- Sire: Campfire
- Grandsire: Olambala
- Dam: Bramble Rose
- Damsire: Von Tromp
- Sex: Stallion
- Foaled: 1928
- Country: United States
- Color: Bay/Brown
- Breeder: Claiborne Farm
- Owner: 1) Tennessee Stable 2) William A. Moore
- Trainer: Dave Robb McDaniel
- Record: 32: 19-3-6
- Earnings: US$$52,095

Major wins
- Aberdeen Stakes (1930) Bowie Kindergarten Stakes (1930) Miami Juvenile Stakes (1930) Whirl Stakes (1930) Mad Hatter Handicap (1930) Remsen Handicap (1930) Youthful Stakes (1930) St. James Purse (1931) Rialto Purse (1931) Greenfield Purse (1931) Arverne Handicap (1932) Interborough Handicap (1932)

= Vander Pool =

American-bred Thoroughbred racehorse

Vander Pool (foaled 1928 in Kentucky) was an American Thoroughbred racehorse who won all eleven of his starts at age two in 1930 and won his first four races in 1931, tying the twenty-three-year-old North American record for most consecutive wins without a loss set by Colin in 1907/1908.

==Breeding and ownership==
Bred by Claiborne Farm in Kentucky, Vander Pool was out of the California-bred mare Bramble Rose and was sired by the 1916 American Champion Two-Year-Old Colt, Campfire. Vander Pool was purchased as a yearling for $2,600 by Mrs. Agnes Allen at the 1929 Saratoga Sales. She raced him under the nom de course, Tennessee Stable.

==Undefeated at two==
Trained by D. R. "Puddin" McDaniel, nephew of U.S. Racing Hall of Fame trainer Henry McDaniel, Vander Pool made his racing debut in January 1930 with a win in a condition race for two-year-olds at a Miami, Florida racetrack.
 Among his eleven wins in his undefeated 1930 campaign, in April Vander Pool won the Aberdeen Stakes at Havre de Grace Racetrack in which he beat Equipoise. Injured in July, he did not race again until October 15, when he got his tenth win without a loss in the Mad Hatter Handicap at Jamaica Race Course. Three days later, he closed out his racing year with a victory in the Remsen Handicap at the same Jamaica, New York, track.

Vander Pool spent the winter of 1930–31 at Charles Becker's farm in what was then the City of Baltimore, Maryland countryside. At the end of February 1931, he was sent to Pimlico Race Course to begin preparations for a spring campaign that culminated with the May 1 Preakness Stakes and the May 16 Kentucky Derby.

Given entries:

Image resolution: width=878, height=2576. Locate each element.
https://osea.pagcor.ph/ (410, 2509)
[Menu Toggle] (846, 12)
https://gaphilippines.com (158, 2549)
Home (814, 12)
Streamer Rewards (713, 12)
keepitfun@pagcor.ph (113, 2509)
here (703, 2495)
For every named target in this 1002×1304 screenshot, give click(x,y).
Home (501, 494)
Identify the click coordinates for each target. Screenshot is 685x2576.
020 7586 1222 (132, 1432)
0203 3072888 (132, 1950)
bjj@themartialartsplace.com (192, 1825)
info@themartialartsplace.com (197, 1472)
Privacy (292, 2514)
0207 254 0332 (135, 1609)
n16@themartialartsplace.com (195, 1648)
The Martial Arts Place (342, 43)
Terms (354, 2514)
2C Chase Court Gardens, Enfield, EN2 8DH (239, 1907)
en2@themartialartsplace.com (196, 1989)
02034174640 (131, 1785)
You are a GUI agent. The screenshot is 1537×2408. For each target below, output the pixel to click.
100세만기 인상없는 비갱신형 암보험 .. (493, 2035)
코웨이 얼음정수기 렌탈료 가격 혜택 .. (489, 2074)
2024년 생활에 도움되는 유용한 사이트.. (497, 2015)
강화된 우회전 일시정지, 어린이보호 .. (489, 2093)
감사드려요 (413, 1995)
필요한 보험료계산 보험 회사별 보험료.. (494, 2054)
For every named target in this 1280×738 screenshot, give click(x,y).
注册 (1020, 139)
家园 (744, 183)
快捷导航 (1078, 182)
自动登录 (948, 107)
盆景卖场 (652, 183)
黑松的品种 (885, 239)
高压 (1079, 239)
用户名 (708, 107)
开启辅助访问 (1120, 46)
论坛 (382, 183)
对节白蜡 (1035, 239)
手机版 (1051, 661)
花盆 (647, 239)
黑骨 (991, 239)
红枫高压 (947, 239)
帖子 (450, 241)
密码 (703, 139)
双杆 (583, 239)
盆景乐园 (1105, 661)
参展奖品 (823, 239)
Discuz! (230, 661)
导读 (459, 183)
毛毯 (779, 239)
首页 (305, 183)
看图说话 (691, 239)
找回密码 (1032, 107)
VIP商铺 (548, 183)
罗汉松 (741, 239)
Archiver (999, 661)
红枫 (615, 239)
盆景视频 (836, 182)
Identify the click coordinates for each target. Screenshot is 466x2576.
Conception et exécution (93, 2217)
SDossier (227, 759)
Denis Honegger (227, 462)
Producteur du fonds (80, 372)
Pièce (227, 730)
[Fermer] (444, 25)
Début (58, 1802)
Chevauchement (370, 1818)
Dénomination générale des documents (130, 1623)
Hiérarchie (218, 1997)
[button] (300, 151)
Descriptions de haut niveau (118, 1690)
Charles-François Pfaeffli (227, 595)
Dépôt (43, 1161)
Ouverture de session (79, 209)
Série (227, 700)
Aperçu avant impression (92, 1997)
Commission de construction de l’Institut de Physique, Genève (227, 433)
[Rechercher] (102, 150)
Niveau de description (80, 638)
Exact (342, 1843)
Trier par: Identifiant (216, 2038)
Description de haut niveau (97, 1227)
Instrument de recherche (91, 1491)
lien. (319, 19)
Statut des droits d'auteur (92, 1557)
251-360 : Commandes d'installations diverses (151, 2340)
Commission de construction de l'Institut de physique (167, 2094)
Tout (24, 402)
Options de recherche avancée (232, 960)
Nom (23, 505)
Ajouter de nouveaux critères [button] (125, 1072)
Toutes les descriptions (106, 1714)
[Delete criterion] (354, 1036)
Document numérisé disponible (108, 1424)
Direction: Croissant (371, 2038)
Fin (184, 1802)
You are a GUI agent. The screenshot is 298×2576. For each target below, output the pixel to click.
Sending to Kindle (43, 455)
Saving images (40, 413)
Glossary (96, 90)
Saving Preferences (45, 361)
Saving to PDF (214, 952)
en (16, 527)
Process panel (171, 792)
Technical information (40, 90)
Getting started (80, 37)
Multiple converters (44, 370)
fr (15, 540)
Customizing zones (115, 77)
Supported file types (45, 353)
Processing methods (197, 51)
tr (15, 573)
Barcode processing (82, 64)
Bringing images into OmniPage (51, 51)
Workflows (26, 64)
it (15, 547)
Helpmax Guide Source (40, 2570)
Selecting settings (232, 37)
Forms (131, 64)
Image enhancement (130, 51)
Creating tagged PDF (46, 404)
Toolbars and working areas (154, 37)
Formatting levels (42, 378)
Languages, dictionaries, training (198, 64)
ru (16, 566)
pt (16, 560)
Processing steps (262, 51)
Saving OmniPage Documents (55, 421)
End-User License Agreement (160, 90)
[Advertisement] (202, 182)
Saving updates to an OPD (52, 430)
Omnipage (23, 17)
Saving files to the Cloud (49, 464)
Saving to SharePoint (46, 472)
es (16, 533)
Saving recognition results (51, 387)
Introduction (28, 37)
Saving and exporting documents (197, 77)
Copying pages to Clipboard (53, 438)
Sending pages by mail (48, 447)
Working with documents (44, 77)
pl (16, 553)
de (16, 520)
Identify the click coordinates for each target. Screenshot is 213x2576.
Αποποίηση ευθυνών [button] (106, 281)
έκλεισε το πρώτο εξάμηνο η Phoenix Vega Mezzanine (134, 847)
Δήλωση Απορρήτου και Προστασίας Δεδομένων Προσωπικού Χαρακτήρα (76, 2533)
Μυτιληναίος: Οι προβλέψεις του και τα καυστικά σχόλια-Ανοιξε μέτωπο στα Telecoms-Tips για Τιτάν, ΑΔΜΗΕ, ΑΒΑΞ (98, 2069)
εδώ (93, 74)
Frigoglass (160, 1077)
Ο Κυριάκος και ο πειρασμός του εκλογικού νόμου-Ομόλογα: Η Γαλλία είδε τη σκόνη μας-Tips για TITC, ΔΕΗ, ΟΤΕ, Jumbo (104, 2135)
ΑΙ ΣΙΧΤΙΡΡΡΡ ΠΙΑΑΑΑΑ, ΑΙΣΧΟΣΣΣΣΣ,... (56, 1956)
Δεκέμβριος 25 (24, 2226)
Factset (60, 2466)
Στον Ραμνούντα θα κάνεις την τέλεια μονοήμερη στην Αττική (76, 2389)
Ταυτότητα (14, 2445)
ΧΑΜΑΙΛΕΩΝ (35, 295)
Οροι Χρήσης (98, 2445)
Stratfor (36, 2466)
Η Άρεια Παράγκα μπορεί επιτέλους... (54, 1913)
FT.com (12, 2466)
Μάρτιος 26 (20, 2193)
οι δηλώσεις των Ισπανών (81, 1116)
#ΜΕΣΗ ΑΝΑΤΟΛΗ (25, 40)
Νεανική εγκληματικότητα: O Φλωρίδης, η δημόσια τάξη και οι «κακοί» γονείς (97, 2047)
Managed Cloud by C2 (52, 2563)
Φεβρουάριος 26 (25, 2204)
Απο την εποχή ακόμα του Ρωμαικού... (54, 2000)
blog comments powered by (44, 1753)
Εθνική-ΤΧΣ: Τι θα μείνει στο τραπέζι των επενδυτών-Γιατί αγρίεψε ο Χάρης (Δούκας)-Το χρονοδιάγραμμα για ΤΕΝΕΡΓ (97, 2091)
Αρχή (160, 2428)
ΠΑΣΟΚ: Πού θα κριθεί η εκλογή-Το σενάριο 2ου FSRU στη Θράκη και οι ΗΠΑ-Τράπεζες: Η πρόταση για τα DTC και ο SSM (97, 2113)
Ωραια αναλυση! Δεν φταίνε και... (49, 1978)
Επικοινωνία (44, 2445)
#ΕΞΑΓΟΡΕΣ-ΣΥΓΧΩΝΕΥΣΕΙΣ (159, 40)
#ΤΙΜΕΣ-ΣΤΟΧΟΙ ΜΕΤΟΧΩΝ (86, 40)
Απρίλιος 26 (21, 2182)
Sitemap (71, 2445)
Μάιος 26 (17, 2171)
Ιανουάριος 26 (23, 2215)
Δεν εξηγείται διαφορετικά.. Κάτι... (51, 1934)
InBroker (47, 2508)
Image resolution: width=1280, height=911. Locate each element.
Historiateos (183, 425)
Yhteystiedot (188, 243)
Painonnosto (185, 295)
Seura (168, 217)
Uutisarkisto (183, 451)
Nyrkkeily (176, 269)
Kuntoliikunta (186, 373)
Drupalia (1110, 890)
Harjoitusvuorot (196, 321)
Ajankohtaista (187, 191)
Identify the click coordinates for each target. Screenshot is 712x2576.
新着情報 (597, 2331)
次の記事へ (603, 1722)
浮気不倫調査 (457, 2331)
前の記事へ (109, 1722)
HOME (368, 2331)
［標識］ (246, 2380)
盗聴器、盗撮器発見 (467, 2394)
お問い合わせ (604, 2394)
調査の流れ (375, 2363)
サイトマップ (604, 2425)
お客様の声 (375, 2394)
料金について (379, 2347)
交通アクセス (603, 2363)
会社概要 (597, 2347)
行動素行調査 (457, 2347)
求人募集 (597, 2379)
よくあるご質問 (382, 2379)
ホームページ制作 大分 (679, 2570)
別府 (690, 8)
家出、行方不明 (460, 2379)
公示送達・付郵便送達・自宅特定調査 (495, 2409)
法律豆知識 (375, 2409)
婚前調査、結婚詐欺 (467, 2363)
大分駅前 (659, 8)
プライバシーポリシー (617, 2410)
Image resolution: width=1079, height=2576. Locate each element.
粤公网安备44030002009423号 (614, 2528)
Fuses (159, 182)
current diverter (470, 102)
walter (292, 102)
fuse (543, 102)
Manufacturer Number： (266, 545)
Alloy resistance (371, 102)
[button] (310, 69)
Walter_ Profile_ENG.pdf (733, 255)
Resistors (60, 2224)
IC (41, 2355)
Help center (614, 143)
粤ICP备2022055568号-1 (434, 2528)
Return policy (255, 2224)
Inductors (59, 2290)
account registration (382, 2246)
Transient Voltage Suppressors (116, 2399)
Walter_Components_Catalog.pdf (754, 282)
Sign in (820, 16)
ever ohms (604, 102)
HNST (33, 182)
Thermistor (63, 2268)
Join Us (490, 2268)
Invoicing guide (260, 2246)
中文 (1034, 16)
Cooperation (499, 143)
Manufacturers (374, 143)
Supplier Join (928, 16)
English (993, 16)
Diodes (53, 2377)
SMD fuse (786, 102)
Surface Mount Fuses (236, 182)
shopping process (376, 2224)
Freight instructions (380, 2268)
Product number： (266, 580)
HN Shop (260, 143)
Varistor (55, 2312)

Actions to take:
1. In the text about Vander Pool, rewrite the paragraph beginning "Bred by Claiborne Farm in Kentucky" as a short bulleted list that keeps its main facts.
2. From the text about Vander Pool, reproduce the passage word for word, starting at the words "Vander Pool (foaled" and ending after the words "Colin in 1907/1908.".

Full answers:
1.
- Bred by Claiborne Farm in Kentucky
- Dam: the California-bred mare Bramble Rose
- Sire: Campfire, the 1916 American Champion Two-Year-Old Colt
- Bought as a yearling for $2,600 by Mrs. Agnes Allen at the 1929 Saratoga Sales
- Raced under her nom de course, Tennessee Stable

2.
Vander Pool (foaled 1928 in Kentucky) was an American Thoroughbred racehorse who won all eleven of his starts at age two in 1930 and won his first four races in 1931, tying the twenty-three-year-old North American record for most consecutive wins without a loss set by Colin in 1907/1908.